Al-Doush was held in incommunicado solitary detention for two weeks before he was allowed to call his brother-in-law in Saudi Arabia to tell him that he was in detention but not where or why, the family member said. He was only allowed a longer phone call to his wife two months later, on November 17.
Saudi authorities held al-Doush without charge for over five months, during which he was repeatedly interrogated without a lawyer. On January 27, the judge informed al-Doush of the charges against him during his first hearing. The hearing was scheduled without prior notice and al-Doush had no legal representation at the hearing, a family member said. He learned then that the charges were based on deleted social media activity on his X account that dates back six years and an alleged association with an unidentified individual in the UK who is critical of Saudi Arabia, his lawyer in the UK told Human Rights Watch.
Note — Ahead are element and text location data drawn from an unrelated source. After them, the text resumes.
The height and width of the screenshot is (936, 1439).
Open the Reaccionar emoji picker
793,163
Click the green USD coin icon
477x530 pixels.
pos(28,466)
Human Rights Watch continues to document rampant abuses in Saudi Arabia's criminal justice system, including long periods of detention without charge or trial, denial of legal assistance, reliance on torture-tainted confessions as the sole basis for conviction, and other systematic violations of due process and fair trial rights.
Saudi Arabia lacks a formal penal code, and a forthcoming penal code should fully comply with international human rights standards, Human Rights Watch said. Saudi authorities use overbroad and vague provisions of the counterterrorism law to silence dissent and persecute religious minorities. The law violates due process and fair trial rights by granting authorities wide powers to arrest and detain people without judicial oversight.
"Saudi Arabia's allies and the international community should not be fooled by the recent releases," Shea said. "Saudi authorities need to genuinely commit to reform by addressing systematic abuses within the country's criminal justice system and to release all those imprisoned for the mere exercise of their rights."